There's been a lot of research on this subject, but to me the most compelling is research showing that "insiders" did not diversify away from the crap they were selling. See facts 9 and 10 from this paper[1] for example, which notes that Lehman, for example, was using internal models which estimated the odds of a bursting bubble at 5%, whereas they assigned 30% odds to scenarios that assumed absolutely impossible and historically unprecedented house price growth. Bear Stearns executives invested heavily in their own bank's funds which in turn were invested in MBS. Similarly, many loan originators got into trouble not because they bundled the loans up and sold them on (as their risk models required them to do), but because they kept too many of them, thinking they were great investments. If Lehman and Bear Stearns and Bank of America were the suckers, who was doing the exploiting? (And the biggest winners were people like John Paulson, who had no clue how the mortgage market worked, and had never traded mortgages before.)

From where I stand, there is a compelling, coherent story of people being idiots, but the cynical, blatant corruption seems missing. If your model says there's a 5% chance of housing prices dropping, then your model is wrong, but your conclusion about the risk of impairment of AAA tranches makes a lot of sense. So the next question is, well, did you really believe that there was a 5% chance of housing prices dropping? And the people involved bet their careers and personal fortunes on that, so...apparently they did?

Edit: I highly recommend the entire paper, and in particular you may find "fact 12" of interest, as it gets into the weeds on how the ratings were actually calculated, why the ratings on MBSs ended up being mostly accurate, why the ratings on CDOs ended up being completely wrong, and why there was a difference.

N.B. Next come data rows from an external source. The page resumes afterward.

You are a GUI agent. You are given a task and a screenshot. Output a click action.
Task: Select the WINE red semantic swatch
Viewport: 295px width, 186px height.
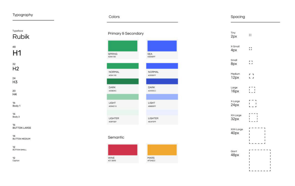coord(123,150)
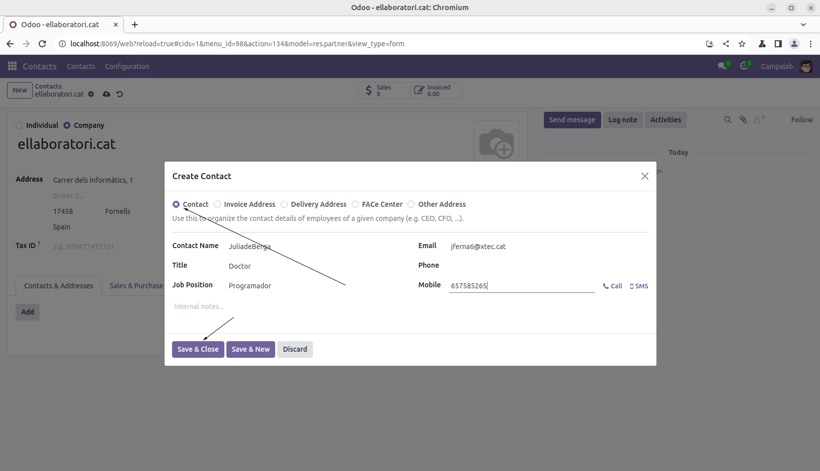Open the activities clock icon in navbar
Screen dimensions: 820x471
click(744, 66)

[1]: https://www.bostonfed.org/economic/ppdp/2012/ppdp1202.pdf


> From where I stand, there is a compelling, coherent story of people being idiots, but the cynical, blatant corruption seems missing.

Yeah, like I said, its closer to opinion than verifiable fact.

However, the paper basically admits the facts I use to conclude that are correct but draws the opposite conclusion by comparing incestuously rather than across verticals.

Yes, relative to other mortgage related things, the ratings were correct but such ratings are published as absolute probabilities and not as relative assurances that AAA > AA > A > BBB. The fact the absolutes were in error for a single portion of a single vertical among multiple firms implies its an incentive problem which the paper agrees. It just draws the line in a different place because its analyzing a different question [Insiders vs. Outsiders rather than Insiders vs. Insiders].

> The answer may well involve the information and incentive structures present inside Wall Street firms. Employees who could recognize the iceberg looming in front of the ship may not have been listened to, or they may not have had the right incentives to speak up. If so, then the information and incentive problems giving rise to the crisis would not have existed between mortgage industry insiders and outsiders, as the inside job story suggests. Rather, these problems would have existed between different floors of the same Wall Street firm.

The paper believes its internal to the firms but the uniformity of the problem between firms implies it was the culture of all the large firms and likely exported to the credit bureaus due to heavy competition in a single vertical. The difference between what the paper is arguing vs. what I'm arguing is likely impossible to determine because of the incestuous movements between those firms and even the credit bureaus of the human capital involved.